Stored data:
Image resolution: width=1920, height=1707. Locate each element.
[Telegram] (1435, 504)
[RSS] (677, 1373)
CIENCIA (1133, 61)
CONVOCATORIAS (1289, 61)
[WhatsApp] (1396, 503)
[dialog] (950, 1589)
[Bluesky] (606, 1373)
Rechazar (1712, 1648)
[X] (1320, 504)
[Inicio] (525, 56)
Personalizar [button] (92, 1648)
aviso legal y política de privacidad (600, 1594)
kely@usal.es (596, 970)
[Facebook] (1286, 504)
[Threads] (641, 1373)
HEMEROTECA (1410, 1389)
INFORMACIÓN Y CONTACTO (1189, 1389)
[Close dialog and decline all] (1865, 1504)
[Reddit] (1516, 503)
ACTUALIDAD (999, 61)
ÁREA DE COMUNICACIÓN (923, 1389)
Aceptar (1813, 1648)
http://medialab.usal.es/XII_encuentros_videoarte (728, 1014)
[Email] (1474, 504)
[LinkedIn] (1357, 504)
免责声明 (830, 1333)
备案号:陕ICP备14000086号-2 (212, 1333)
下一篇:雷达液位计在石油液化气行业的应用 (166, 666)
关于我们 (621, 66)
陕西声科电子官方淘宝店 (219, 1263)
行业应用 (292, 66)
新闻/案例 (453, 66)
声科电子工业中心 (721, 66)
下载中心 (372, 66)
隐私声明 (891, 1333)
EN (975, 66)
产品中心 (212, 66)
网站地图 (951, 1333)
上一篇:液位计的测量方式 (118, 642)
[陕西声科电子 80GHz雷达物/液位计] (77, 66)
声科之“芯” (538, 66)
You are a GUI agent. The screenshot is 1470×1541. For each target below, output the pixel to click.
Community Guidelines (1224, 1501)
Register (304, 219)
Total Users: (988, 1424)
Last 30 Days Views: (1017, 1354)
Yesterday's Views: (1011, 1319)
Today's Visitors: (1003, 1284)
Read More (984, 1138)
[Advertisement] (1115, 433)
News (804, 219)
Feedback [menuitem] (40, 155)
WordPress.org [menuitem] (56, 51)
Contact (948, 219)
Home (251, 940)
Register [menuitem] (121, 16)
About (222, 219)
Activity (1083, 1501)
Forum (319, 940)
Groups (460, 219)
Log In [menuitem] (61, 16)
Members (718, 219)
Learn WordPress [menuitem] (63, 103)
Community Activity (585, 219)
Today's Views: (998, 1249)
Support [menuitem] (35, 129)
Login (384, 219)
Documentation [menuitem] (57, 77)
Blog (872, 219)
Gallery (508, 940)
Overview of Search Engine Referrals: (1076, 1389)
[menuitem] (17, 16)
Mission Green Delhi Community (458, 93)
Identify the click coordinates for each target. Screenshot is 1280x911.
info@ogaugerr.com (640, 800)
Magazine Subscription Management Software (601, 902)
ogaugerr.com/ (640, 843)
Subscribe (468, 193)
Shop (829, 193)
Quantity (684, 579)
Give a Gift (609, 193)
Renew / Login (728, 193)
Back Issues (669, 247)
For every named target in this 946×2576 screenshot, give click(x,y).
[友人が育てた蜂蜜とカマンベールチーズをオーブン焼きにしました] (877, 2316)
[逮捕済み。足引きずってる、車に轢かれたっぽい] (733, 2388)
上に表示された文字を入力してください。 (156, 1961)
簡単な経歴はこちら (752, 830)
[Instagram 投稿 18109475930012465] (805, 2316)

Goal of the exercise:
The data above should be copied exactly, with no line omitted.

Written answer:
Image resolution: width=1920, height=1707. Locate each element.
[Telegram] (1435, 504)
[RSS] (677, 1373)
CIENCIA (1133, 61)
CONVOCATORIAS (1289, 61)
[WhatsApp] (1396, 503)
[dialog] (950, 1589)
[Bluesky] (606, 1373)
Rechazar (1712, 1648)
[X] (1320, 504)
[Inicio] (525, 56)
Personalizar [button] (92, 1648)
aviso legal y política de privacidad (600, 1594)
kely@usal.es (596, 970)
[Facebook] (1286, 504)
[Threads] (641, 1373)
HEMEROTECA (1410, 1389)
INFORMACIÓN Y CONTACTO (1189, 1389)
[Close dialog and decline all] (1865, 1504)
[Reddit] (1516, 503)
ACTUALIDAD (999, 61)
ÁREA DE COMUNICACIÓN (923, 1389)
Aceptar (1813, 1648)
http://medialab.usal.es/XII_encuentros_videoarte (728, 1014)
[Email] (1474, 504)
[LinkedIn] (1357, 504)
免责声明 (830, 1333)
备案号:陕ICP备14000086号-2 (212, 1333)
下一篇:雷达液位计在石油液化气行业的应用 (166, 666)
关于我们 (621, 66)
陕西声科电子官方淘宝店 (219, 1263)
行业应用 (292, 66)
新闻/案例 (453, 66)
声科电子工业中心 (721, 66)
下载中心 (372, 66)
隐私声明 (891, 1333)
EN (975, 66)
产品中心 (212, 66)
网站地图 (951, 1333)
上一篇:液位计的测量方式 (118, 642)
[陕西声科电子 80GHz雷达物/液位计] (77, 66)
声科之“芯” (538, 66)
You are a GUI agent. The screenshot is 1470×1541. For each target below, output the pixel to click.
Community Guidelines (1224, 1501)
Register (304, 219)
Total Users: (988, 1424)
Last 30 Days Views: (1017, 1354)
Yesterday's Views: (1011, 1319)
Today's Visitors: (1003, 1284)
Read More (984, 1138)
[Advertisement] (1115, 433)
News (804, 219)
Feedback [menuitem] (40, 155)
WordPress.org [menuitem] (56, 51)
Contact (948, 219)
Home (251, 940)
Register [menuitem] (121, 16)
About (222, 219)
Activity (1083, 1501)
Forum (319, 940)
Groups (460, 219)
Log In [menuitem] (61, 16)
Members (718, 219)
Learn WordPress [menuitem] (63, 103)
Community Activity (585, 219)
Today's Views: (998, 1249)
Support [menuitem] (35, 129)
Login (384, 219)
Documentation [menuitem] (57, 77)
Blog (872, 219)
Gallery (508, 940)
Overview of Search Engine Referrals: (1076, 1389)
[menuitem] (17, 16)
Mission Green Delhi Community (458, 93)
Identify the click coordinates for each target. Screenshot is 1280x911.
info@ogaugerr.com (640, 800)
Magazine Subscription Management Software (601, 902)
ogaugerr.com/ (640, 843)
Subscribe (468, 193)
Shop (829, 193)
Quantity (684, 579)
Give a Gift (609, 193)
Renew / Login (728, 193)
Back Issues (669, 247)
For every named target in this 946×2576 screenshot, give click(x,y).
[友人が育てた蜂蜜とカマンベールチーズをオーブン焼きにしました] (877, 2316)
[逮捕済み。足引きずってる、車に轢かれたっぽい] (733, 2388)
上に表示された文字を入力してください。 (156, 1961)
簡単な経歴はこちら (752, 830)
[Instagram 投稿 18109475930012465] (805, 2316)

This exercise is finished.